**SOURCE PASSAGE**:
┌──
That’s a lovely thing to say, and truly sincere coming from Wyatt. And then it leads to that scene at the 16 minute mark that I find so transcendentally beautiful. We see pine trees in the sky and the lens flare creating mini rainbows – which immediately gives me chills (bless you, Laszlo Kovacs), and hear one of the many impeccably used songs in the movie. The songs were so perfect, in fact, Hopper kept the temp tunes from Dylan to Hendrix to the Band and more, and ditched a potential soundtrack by Crosby, Stills and Nash. From Biskind’s Book, Hopper said: “They [Crosby, Still and Nash] picked me up in a limo at Columbia, and drove me over, played the music, I told Steve Stills, ‘Look, you guys are really good musicians, but very honestly, anybody who rides in a limo can’t comprehend my movie, so I’m gonna have to say no to this, and if you guys try to get in the studio again, I may have to cause you some bodily harm.”

The song here comes from The Byrds singing their utterly elegiac “Wasn’t Born to Follow” (written by Carole King and Gerry Goffin, from the Byrds’ 1968 album, “The Notorious Byrd Brothers”), and it’s one of those magical cinematic/musical moments where the beauty of the song merges with visuals into poetry. As the song begins:

No, I’d rather go and journey
Where the diamond crescent’s glowing
And run across the valley
Beneath the sacred mountain
And wander through the forest
Where the trees have leaves of prisms
And break the light in colors
That no one know the names of

We watch Wyatt and Billy riding their bikes, traveling through immense beauty, north of Flagstaff, Arizona through, what I believe is the Sunset Crater Volcano National Monument – where they (and we) take in all of the scrub pines that likely re-vegetated from a past explosion (I looked this up). The men point at the landscape as they look around half-focused on the road, they smile to each other, they appear happy, and they look . . . free. It’s enormously moving – I don’t think Fonda and Hopper are at all acting here – why would they need to? Here is all this beauty that partly, emerged from destruction, trees peppering and softening the dusty land amidst the mountains and rock. The music flows with shots of nature and their bikes, and, again those Kovacs’ lens flares that somehow manage to feel emotional to me. All of that – with their faces and their expressions – it doesn’t look like a travelogue but rather, a uniting of beauty.  And, my god, is America heart-breakingly beautiful here. And, the nature of America, that part of America that people really should respect. The music comes to a semi-psychedelic turn when a striking, perhaps even ominous, Luke Askew, thumb out, hitches a ride. (He’ll take them to the commune that’s not exactly ideal). And then, it’s back to flowing along the road with nature, Askew riding with Fonda.
└──
**CHALLENGES**:
1. According to the film essay, which album includes "Wasn't Born to Follow"?
2. Name every musician or band whose music the film essay says is heard in the movie.

**EXCERPTED RECORDS**:
┌──
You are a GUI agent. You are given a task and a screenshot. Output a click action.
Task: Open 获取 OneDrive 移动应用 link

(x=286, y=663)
└──
┌──
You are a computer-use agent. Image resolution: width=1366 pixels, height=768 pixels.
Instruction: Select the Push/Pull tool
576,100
└──
**WRITTEN ANSWERS**:
1. The Byrds' 1968 album "The Notorious Byrd Brothers."

2. Dylan, Hendrix, the Band, The Byrds